We will evaluate prognosis accuracy of survival models using Harrel's C statistic, as implemented in Hmisc R package. This statistic measures the fraction of pairs of patients with concordant risk predictions, and outcome similarly to the area under the receiver operating characteristic curve. To reduce the bias of estimated risk, we will use a fivefold cross-validating scheme. In addition, we will also analyze survival impact of this multidimensional data using random forest as an alternative approach for predicting outcome and measuring variable importance. These are implemented in the randomForesetSRC R package. the preliminary results obtained on a sub sample of patient showed that the 100 patient cohort will be sufficient to build and assess the predictive values of the models we will study. Tools to integrate multiple sources data set described above for a small subset will be scaled up using all the variables available from the complete dataset: non negative matrix co-factorization and regularized generalized canonical correlation analysis.

Patient prognosis may tightly correlate with a characteristic morphological tumor phenotype on the histological level and with tumor shape, which itself may correlate with the gene expression pattern. For this reason, macro-level growth simulations with the above statistical model will be complemented by simulations with mechanistic models at the histological level, and at whole tumor level. The histological-level model will be calibrated with experiments using diffuse large B cell lymphoma (DLBCL) cell lines co-cultured with other microenvironment cells like glial cells, and with murine experiments. This model shall shed light on the mechanisms at cell level capable of explaining the observed cell proliferation and multicellular arrangement pattern.

Study Design

Outcome Measures

Primary Outcome Measures

1. Overall survival and progression-free survival modeling using MRI and NGS data in PCNSL patients. [3 years]

   PCNSL characterization through the integration of radiomics, gene expression and genotyping features. Mathematic modeling of morphological phenotypes and of prognosis and chemo-sensitivity or chemo-resistance of PCNSL using MRI and NGS data.

Secondary Outcome Measures

1. PCNSL progression modeling. [3 years]

   Analysis chemo-resistance pathways and development of new therapeutic targets in PCNSL using integrative data: mouse model of PNCSL, in vitro data and radiomics analysis.

Eligibility Criteria

Criteria

Inclusion criteria At registration

• Newly diagnosed primary cerebral lymphoma

• Age ≥60 years

• Pathology proven diagnosis or positive cytology of the CSF or vitreous

• Karnofsky Performance Status ≥40

• No evidence of systemic NHL (body CT scan, bone marrow biopsy)

• Adequate haematological, renal and hepatic function

• Calculated creatinine clearance > 40 ml/min

At randomization

• Complete response on MRI after induction chemotherapy according to the IPCG criteria (Abrey et al, 2005)
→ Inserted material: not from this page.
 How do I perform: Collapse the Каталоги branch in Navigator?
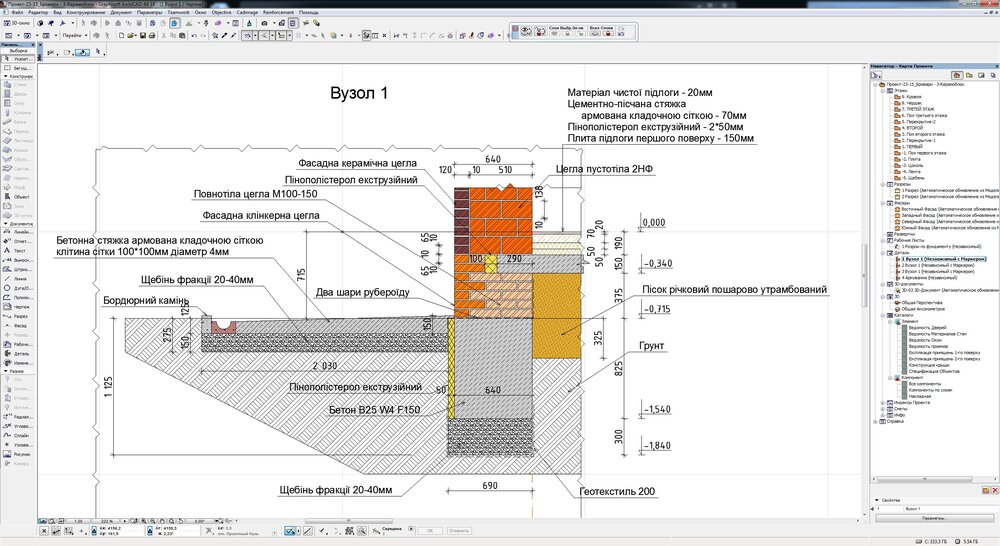[x=883, y=314]
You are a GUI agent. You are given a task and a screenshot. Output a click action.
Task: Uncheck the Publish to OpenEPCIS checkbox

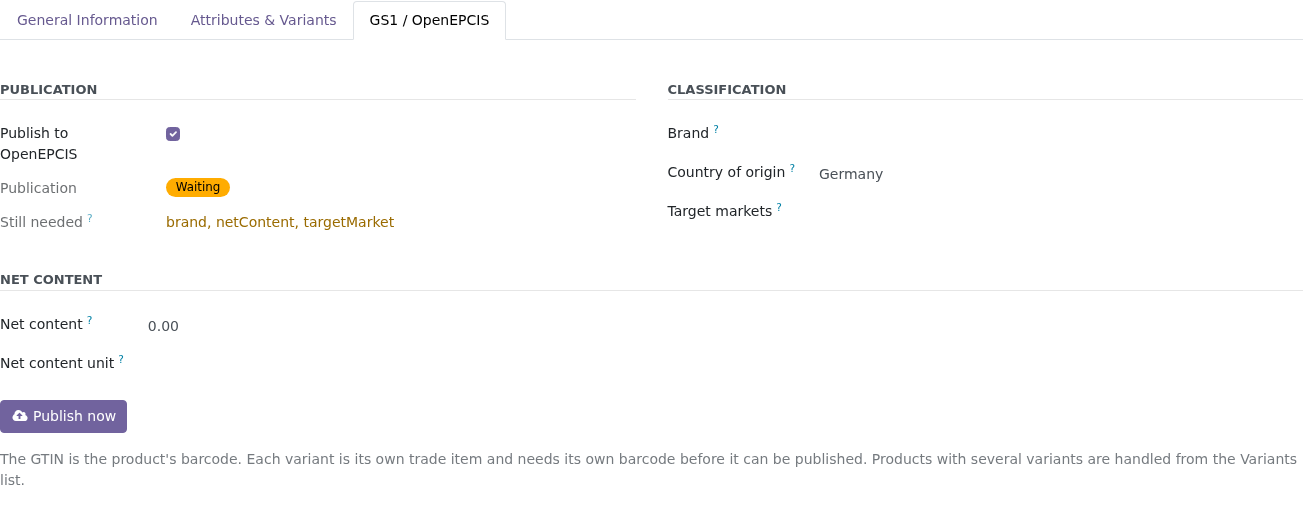point(173,134)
• Karnofsky Performance Status ≥40

• Adequate haematological, renal and hepatic function

Exclusion criteria

• Positive HIV serology

• Preexisting immunodeficiency (organ transplant recipient)

• Prior treatment for PCNSL

• Isolated primary intra-ocular lymphoma

• Low grade lymphoma

• Any other active primary malignancy

Contacts and Locations

Locations

Sponsors and Collaborators

• Assistance Publique - Hôpitaux de Paris

Investigators

• Principal Investigator: Khê HOANG-XUAN, MD, PhD, Groupe Hospitalier La Pitié Salpêtrière - AP-HP

Study Documents (Full-Text)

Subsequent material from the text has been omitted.